Ringkasan Alternatif
Gender inequalities have become a problem faced by every country, including China, for the United Nations Entity for Gender Equality and the Empowerment of Women (UN Women) established in China to uphold gender equality in China. This research tries to explain about steps taken and obstacles faced by UN Women. The research method used is qualitative, most of the data collected through literature study, online data tracking, and documents. The research was conducted at the Center for Strategic and International Studies (CSIS) and the Indonesian Institute of Sciences (LIPI).
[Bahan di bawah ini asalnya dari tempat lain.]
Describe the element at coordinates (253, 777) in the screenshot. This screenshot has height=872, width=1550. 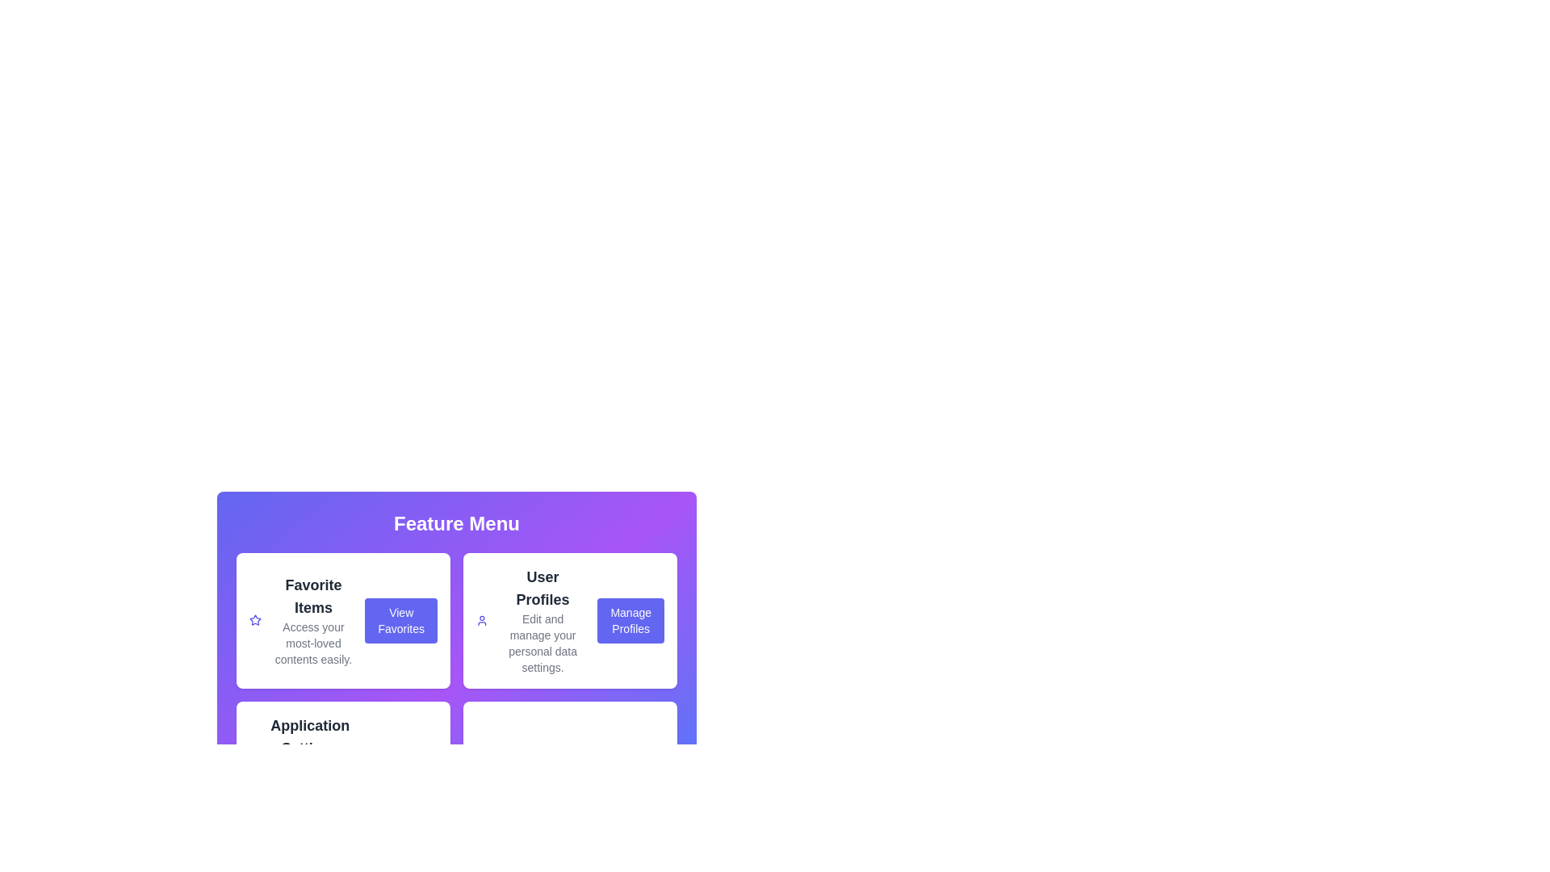
I see `the icon corresponding to Application Settings` at that location.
The results of the study showed that gender equality began to increase little by little although not too visible and Chinese women have also received a pretty good education, if seen from the presentation of the number of women and men who studied at the University. the Chinese government has also paid attention to its country's gender equality, by changing its policies that hamper gender growth in China. So that UN Women is currently no longer so experiencing difficult obstacles compared to previous years. But in the political field of men it is still more dominating than women, but it does not rule out the possibility that China's future years will be more open to the political system. The future can see that there are Chinese women who sit in the chair of the political party. It takes effort and struggle by Chinese women in advocating gender equality for them, and cooperation with international and national organizations for Chinese gender equality.